The input:

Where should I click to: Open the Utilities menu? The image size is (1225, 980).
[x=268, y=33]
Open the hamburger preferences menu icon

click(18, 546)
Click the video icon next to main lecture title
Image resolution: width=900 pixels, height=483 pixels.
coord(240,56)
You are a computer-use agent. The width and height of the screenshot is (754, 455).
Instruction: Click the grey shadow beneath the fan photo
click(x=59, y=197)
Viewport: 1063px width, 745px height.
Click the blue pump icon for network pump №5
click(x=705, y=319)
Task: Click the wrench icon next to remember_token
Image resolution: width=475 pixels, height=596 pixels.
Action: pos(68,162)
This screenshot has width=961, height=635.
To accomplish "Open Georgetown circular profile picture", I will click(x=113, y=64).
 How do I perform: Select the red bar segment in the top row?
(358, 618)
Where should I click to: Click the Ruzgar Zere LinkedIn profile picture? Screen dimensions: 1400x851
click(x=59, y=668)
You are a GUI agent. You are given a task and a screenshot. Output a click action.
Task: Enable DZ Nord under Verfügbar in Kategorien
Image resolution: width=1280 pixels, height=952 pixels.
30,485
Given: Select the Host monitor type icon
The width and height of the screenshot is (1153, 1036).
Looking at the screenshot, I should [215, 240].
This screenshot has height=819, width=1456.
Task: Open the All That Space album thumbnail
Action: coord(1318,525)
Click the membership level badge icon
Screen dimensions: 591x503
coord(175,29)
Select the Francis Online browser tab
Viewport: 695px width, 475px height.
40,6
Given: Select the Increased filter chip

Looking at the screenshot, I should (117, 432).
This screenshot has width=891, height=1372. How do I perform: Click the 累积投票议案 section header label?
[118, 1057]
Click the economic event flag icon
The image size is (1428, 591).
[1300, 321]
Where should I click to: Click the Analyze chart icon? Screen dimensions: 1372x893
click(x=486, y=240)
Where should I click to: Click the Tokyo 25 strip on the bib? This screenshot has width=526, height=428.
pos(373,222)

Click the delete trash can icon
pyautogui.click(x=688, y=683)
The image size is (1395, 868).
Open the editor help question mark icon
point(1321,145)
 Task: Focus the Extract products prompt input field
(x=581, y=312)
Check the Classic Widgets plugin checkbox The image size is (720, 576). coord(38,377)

Task prompt:
List the lines of the records above, from the line containing "Task: Focus the" through the last line, as a numbered list, leaving out blank lines.

Output for this task:
1.  Task: Focus the Extract products prompt input field
2. (x=581, y=312)
3. Check the Classic Widgets plugin checkbox The image size is (720, 576). coord(38,377)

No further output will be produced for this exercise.